El árbol
Sentarme en el suelo y pegar el cuerpo al tronco de un árbol frondoso, mientras miro el movimiento de su airosa copa, se había convertido para mí en un deseo permanente.
Debe ser por el tiempo que permanezco encerrada en las armazones de concreto y cabillas que constituyen mi centro de trabajo y el edificio de apartamentos en el cual vivo.
Y nada.
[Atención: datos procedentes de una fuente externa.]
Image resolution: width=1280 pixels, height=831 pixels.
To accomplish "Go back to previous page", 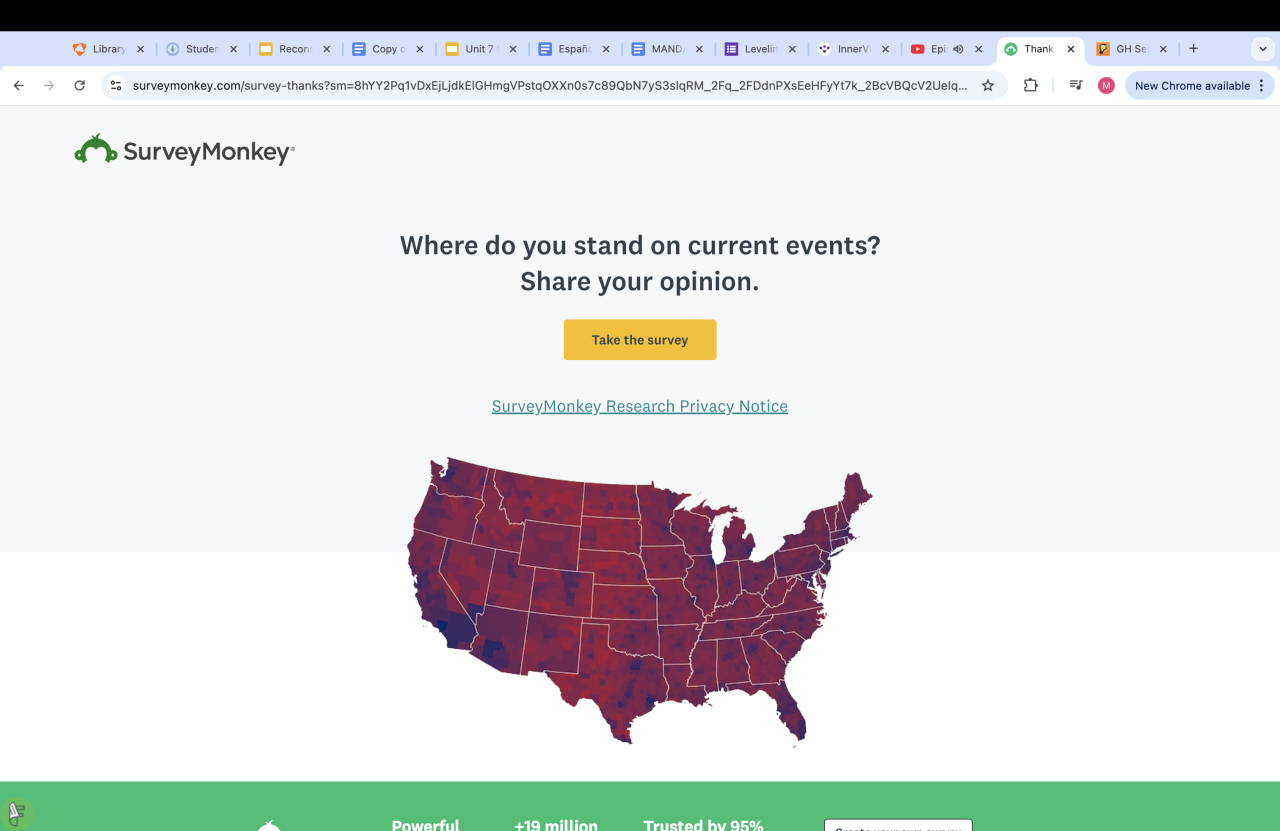I will [x=18, y=86].
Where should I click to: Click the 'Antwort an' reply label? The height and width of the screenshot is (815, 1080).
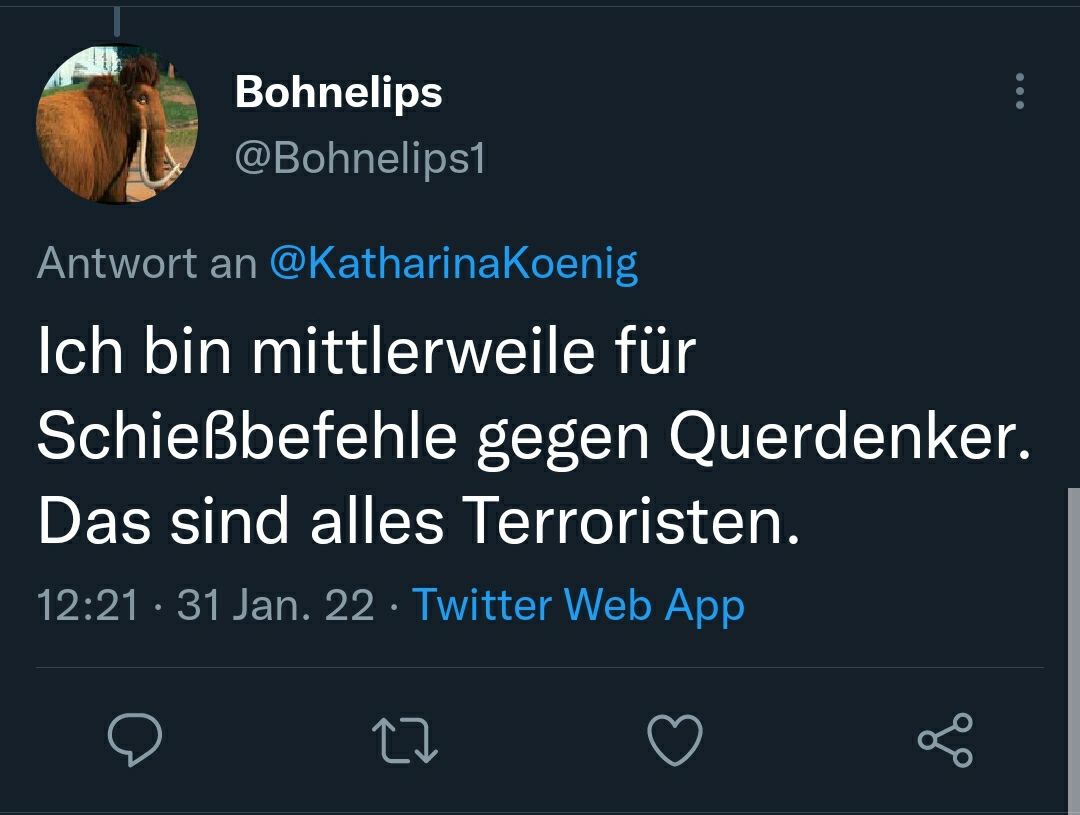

Decidí darme el gusto, que tiene la ventaja de no implicar ningún costo monetario.
Lo materialicé durante mi estancia en el hotel Pinar del Río, el más confortable de esta ciudad.
En él me acordé muchísimo de Gian Carlo, el amigo peruano que vive en Japón y que dedica buen espacio en su página a contar acerca de costumbres latinas.
Después de pasar por la parrillada del hotel para ingerir un buen bistec de cerdo, sazonado y cocido a la vista de todos, decidí ir a cumplir mi deseo debajo de un hermoso flamboyán que crece en la parte posterior de la instalación.
Me recosté a él y disfruté la agradable sensación del aire fresco sobre mi cuerpo. Así huía de la habitación climatizada que acabó por empeorar mi gripe de los últimos días.
Mi niña se bañaba en la piscina del hotel vigilada por el salvavidas. Otras decenas de niños también lo hacían. Sus padres aprovechan los fines de semana para tirar una canita al aire, entonces reservan en pesos convertibles cubanos para almorzar en la parrillada y tomarse unas cervecitas Cristal o Bucanero.
Bajo mi árbol de marras se me ocurrió pensar que no había visto ninguna pintura –ni siquiera en el Museo Nacional de Bellas Artes, en Ciudad de La Habana- en la cual apareciera el interior de la copa de un árbol. Parece un amasijo de venas verdes y carmelitas con formas inimaginables.
Quería que esa energía positiva llegara hasta mí de alguna manera, igual que en la película El octavo Día, acerca de la vida de un joven Síndrome Down.
No hace tanto conversé con una técnica en rehabilitación que se dedica a la imanterapia – tratamiento de enfermedades mediante los imanes- quien me explicó que el cuerpo acumula mucha energía negativa, y nada mejor para contrarrestar ese fenómeno que el contacto con la naturaleza.
Confieso que después de mi estancia bajo el árbol escuchando el canto de un sinsonte me he sentido mucho más relajada y menos tensa.
Será que como nuestro escritor Alejo Carpentier, también hice un Viaje a la semilla.